REQUIREMENTS:
[1] Rewrite the passage starting with "I can imagine" and going on through "of my existance.", putting "puzzle" in place of "mystery".
[2] Retype, character for character, the entries starting with the line with "首頁 (243, 94)" and going on through the line with "金屬粘結粉末 >> (60, 961)".

═══ SELECTED EXTRACT ═══

I can imagine the lives of those around me. "What happened to Patrick?" they would ask. And knowing their minds, it would be two or three days until someone called the apartment to check. Just my rude and curt answering machine. The cell phone? The voice mail. No email. No smoke signals. Just Patrick gone. I think the best lasting memory I could leave in the minds of those I know is that of an unfinished mystery. Not a bang, not a whimper, just an "oh, well then...huh?" Very much the sigma summation of my existance.

I have a theory. In a very Warhol-esque fashion, I believe that each person is allotted a certain amount of happiness. 15 minutes per se. The number is unimportant and I'm too lazy to do the math. But each person gets only so much. But some people have more happiness than others. It is assymetric. And I think that if the happiness of those around me requires that I toil in misery and drudge, then I will take one for the team. People, take that which is offered to you. Live. Live in happiness if you can. There are those that can not, and they are doing it for you. The Alamo of the soul. Though I hate the word soul....

═══ SOURCE MATERIAL ═══

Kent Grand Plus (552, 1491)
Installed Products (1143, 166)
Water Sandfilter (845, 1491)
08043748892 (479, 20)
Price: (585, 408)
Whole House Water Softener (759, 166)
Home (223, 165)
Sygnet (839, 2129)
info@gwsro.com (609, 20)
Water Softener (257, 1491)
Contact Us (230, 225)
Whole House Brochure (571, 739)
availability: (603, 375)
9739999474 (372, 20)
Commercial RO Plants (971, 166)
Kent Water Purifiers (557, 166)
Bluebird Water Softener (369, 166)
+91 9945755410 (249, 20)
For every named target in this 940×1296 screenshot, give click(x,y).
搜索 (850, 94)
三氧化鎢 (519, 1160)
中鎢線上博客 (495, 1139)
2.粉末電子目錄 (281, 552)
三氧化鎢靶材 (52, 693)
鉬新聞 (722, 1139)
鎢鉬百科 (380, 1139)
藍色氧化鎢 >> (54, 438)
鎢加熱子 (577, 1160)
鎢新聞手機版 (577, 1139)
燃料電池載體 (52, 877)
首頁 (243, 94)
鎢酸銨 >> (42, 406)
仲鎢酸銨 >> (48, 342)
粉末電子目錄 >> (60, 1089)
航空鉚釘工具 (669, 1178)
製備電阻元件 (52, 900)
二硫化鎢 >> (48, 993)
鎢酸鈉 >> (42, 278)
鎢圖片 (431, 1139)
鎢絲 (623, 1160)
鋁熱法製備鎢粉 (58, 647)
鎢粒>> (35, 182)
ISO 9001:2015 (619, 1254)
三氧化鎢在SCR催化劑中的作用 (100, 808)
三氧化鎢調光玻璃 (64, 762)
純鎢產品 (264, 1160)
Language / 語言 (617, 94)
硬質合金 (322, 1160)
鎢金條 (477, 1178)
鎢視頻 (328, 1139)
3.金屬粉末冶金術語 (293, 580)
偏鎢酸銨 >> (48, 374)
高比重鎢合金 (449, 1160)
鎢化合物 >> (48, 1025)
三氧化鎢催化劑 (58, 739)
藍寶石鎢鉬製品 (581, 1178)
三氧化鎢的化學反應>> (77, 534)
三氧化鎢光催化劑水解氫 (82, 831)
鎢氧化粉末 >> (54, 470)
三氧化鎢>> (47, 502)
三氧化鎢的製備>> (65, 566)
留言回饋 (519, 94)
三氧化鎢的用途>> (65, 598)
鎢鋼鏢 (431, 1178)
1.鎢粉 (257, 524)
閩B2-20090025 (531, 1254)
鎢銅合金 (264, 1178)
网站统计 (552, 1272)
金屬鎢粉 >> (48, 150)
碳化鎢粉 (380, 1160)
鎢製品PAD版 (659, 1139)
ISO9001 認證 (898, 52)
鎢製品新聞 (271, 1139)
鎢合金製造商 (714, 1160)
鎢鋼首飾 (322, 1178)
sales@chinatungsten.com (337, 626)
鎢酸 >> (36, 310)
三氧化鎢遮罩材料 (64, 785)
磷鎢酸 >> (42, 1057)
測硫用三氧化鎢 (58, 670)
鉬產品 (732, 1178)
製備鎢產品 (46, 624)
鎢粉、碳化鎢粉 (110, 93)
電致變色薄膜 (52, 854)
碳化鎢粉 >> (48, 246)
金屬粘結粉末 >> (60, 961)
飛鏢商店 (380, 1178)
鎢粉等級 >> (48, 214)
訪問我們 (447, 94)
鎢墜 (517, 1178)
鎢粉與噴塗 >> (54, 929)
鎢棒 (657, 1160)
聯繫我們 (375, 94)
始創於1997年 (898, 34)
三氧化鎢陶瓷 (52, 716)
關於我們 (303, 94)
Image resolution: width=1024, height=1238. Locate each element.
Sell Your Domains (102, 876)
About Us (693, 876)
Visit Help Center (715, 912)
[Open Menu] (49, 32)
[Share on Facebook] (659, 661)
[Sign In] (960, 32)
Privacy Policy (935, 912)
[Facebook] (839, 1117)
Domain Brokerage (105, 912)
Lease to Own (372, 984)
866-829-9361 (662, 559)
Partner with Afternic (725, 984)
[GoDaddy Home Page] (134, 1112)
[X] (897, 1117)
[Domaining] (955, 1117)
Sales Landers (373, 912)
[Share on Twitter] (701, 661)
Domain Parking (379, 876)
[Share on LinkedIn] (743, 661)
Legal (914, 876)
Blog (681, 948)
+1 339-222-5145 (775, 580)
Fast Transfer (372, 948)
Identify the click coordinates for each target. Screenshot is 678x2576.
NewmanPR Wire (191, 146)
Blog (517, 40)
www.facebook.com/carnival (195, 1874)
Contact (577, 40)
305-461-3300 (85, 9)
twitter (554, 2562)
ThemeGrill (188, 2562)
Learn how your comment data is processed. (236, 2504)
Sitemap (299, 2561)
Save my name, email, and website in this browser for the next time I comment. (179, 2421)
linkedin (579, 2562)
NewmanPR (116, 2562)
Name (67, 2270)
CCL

═══

ANSWERS TO THE EXERCISE:
[1]
I can imagine the lives of those around me. "What happened to Patrick?" they would ask. And knowing their minds, it would be two or three days until someone called the apartment to check. Just my rude and curt answering machine. The cell phone? The voice mail. No email. No smoke signals. Just Patrick gone. I think the best lasting memory I could leave in the minds of those I know is that of an unfinished puzzle. Not a bang, not a whimper, just an "oh, well then...huh?" Very much the sigma summation of my existance.

[2]
首頁 (243, 94)
鎢酸銨 >> (42, 406)
仲鎢酸銨 >> (48, 342)
粉末電子目錄 >> (60, 1089)
航空鉚釘工具 (669, 1178)
製備電阻元件 (52, 900)
二硫化鎢 >> (48, 993)
鎢酸鈉 >> (42, 278)
鎢圖片 (431, 1139)
鎢絲 (623, 1160)
鋁熱法製備鎢粉 (58, 647)
鎢粒>> (35, 182)
ISO 9001:2015 (619, 1254)
三氧化鎢在SCR催化劑中的作用 (100, 808)
三氧化鎢調光玻璃 (64, 762)
純鎢產品 (264, 1160)
Language / 語言 (617, 94)
硬質合金 (322, 1160)
鎢金條 (477, 1178)
鎢視頻 (328, 1139)
3.金屬粉末冶金術語 (293, 580)
偏鎢酸銨 >> (48, 374)
高比重鎢合金 (449, 1160)
鎢化合物 >> (48, 1025)
三氧化鎢催化劑 (58, 739)
藍寶石鎢鉬製品 (581, 1178)
三氧化鎢的化學反應>> (77, 534)
三氧化鎢光催化劑水解氫 (82, 831)
鎢氧化粉末 >> (54, 470)
三氧化鎢>> (47, 502)
三氧化鎢的製備>> (65, 566)
留言回饋 (519, 94)
三氧化鎢的用途>> (65, 598)
鎢鋼鏢 (431, 1178)
1.鎢粉 (257, 524)
閩B2-20090025 (531, 1254)
鎢銅合金 (264, 1178)
网站统计 (552, 1272)
金屬鎢粉 >> (48, 150)
碳化鎢粉 (380, 1160)
鎢製品PAD版 (659, 1139)
ISO9001 認證 (898, 52)
鎢製品新聞 (271, 1139)
鎢合金製造商 (714, 1160)
鎢鋼首飾 (322, 1178)
sales@chinatungsten.com (337, 626)
鎢酸 >> (36, 310)
三氧化鎢遮罩材料 (64, 785)
磷鎢酸 >> (42, 1057)
測硫用三氧化鎢 (58, 670)
鉬產品 (732, 1178)
製備鎢產品 (46, 624)
鎢粉、碳化鎢粉 (110, 93)
電致變色薄膜 (52, 854)
碳化鎢粉 >> (48, 246)
金屬粘結粉末 >> (60, 961)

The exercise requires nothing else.